## [LISTING]
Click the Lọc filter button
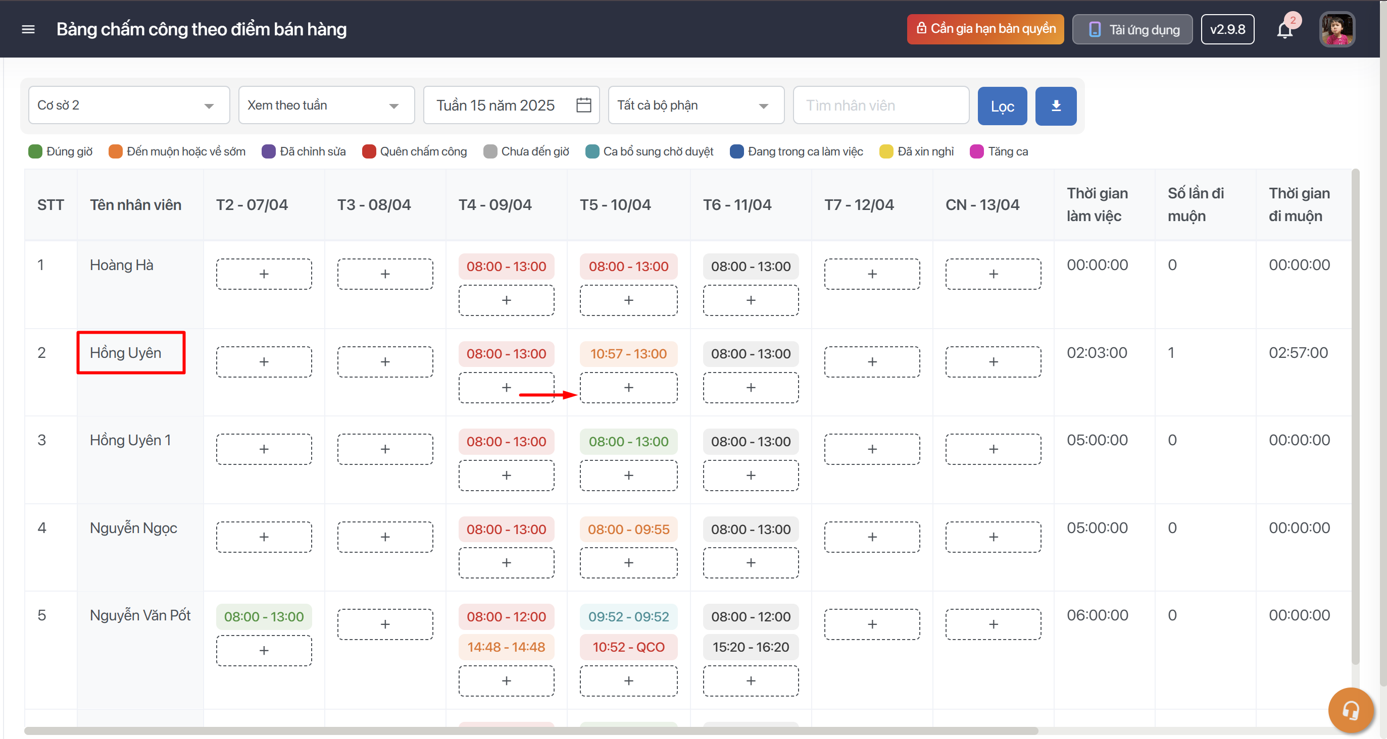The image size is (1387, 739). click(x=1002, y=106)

--

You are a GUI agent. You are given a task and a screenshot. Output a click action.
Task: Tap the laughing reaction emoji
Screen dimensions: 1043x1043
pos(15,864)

---

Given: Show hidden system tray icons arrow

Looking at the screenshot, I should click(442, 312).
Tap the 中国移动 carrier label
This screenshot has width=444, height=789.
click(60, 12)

## [TO BE DONE]
Count the lines in the records above that contain the string "screenshot" with the same capitalization, and reply with that number alone.

## [RESPONSE TO THE EXERCISE]
3